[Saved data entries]
┌──
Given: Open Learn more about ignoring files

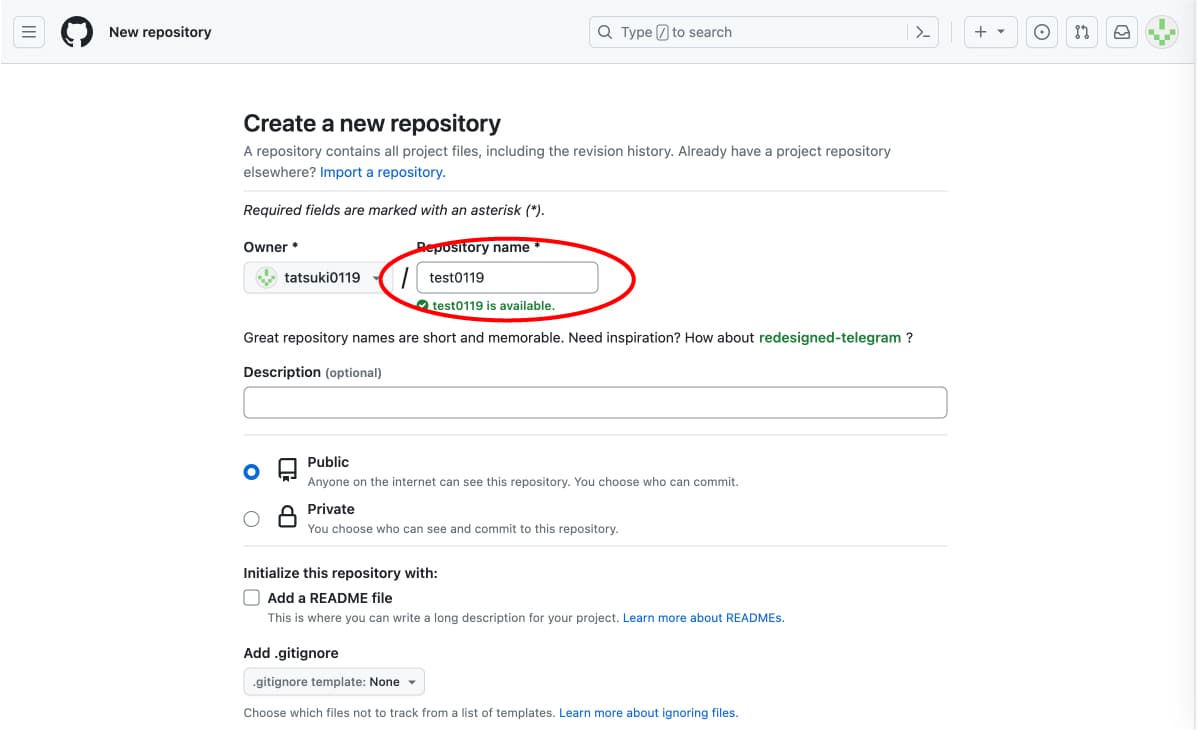Looking at the screenshot, I should [x=649, y=712].
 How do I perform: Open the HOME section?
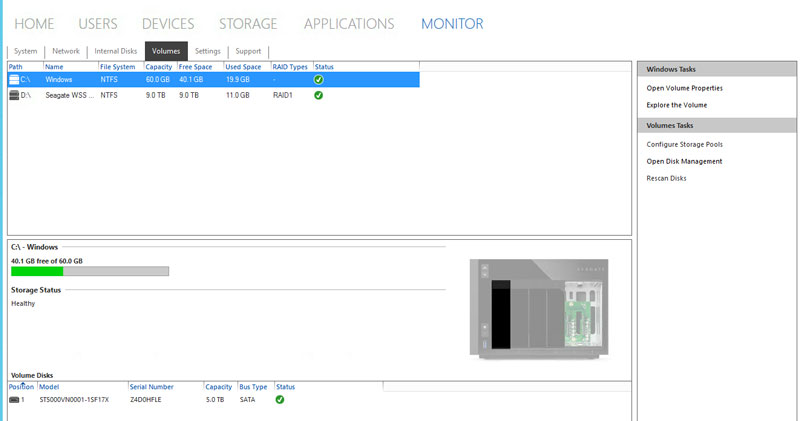(x=34, y=23)
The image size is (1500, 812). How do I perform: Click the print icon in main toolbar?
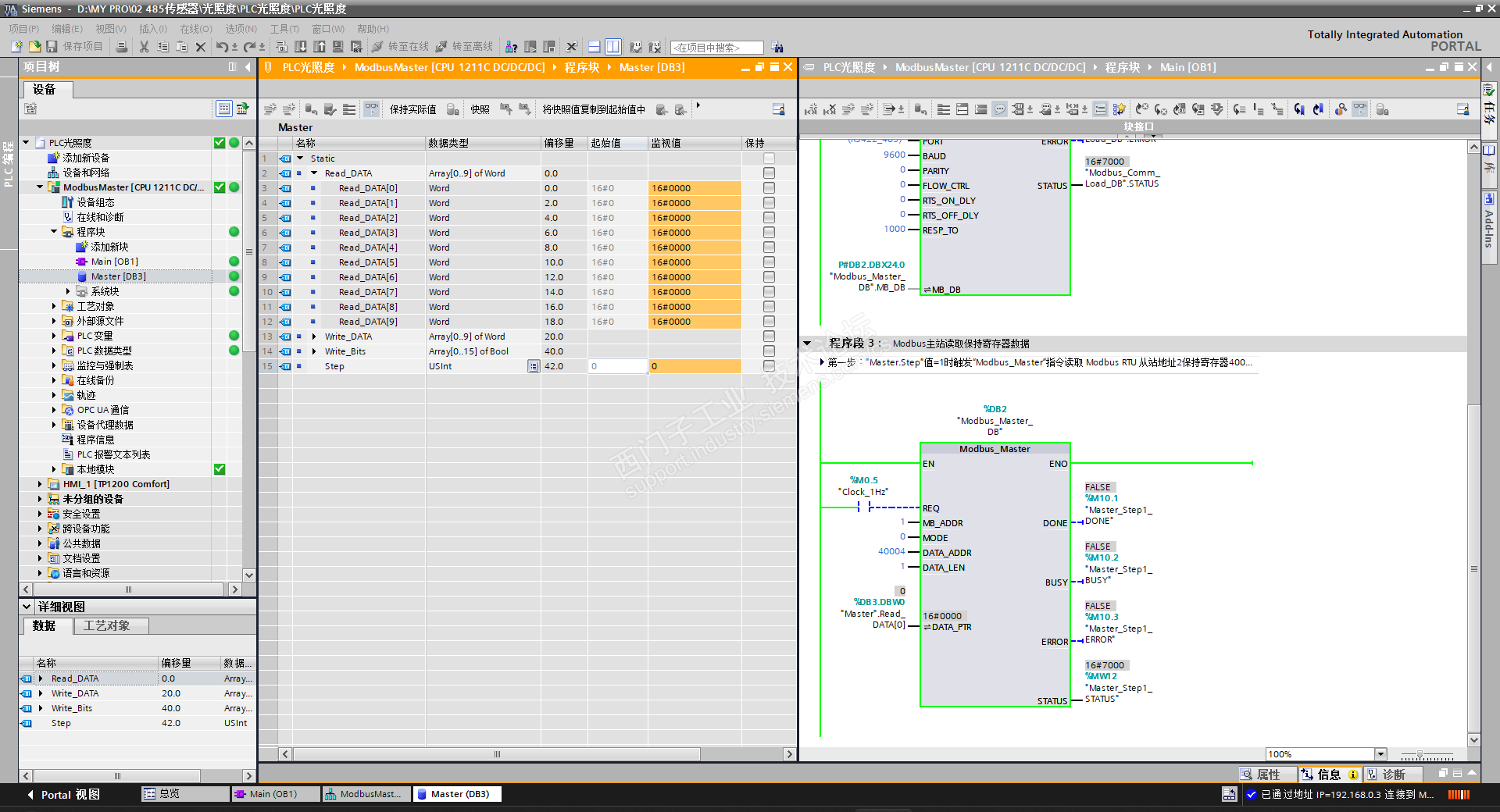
└──
Exclude every picture and copy the remaining data exactly.

Given: Open Learn more about ignoring files

Looking at the screenshot, I should [x=649, y=712].
 How do I perform: Open the HOME section?
(x=34, y=23)
The image size is (1500, 812). How do I perform: Click the print icon in main toolbar?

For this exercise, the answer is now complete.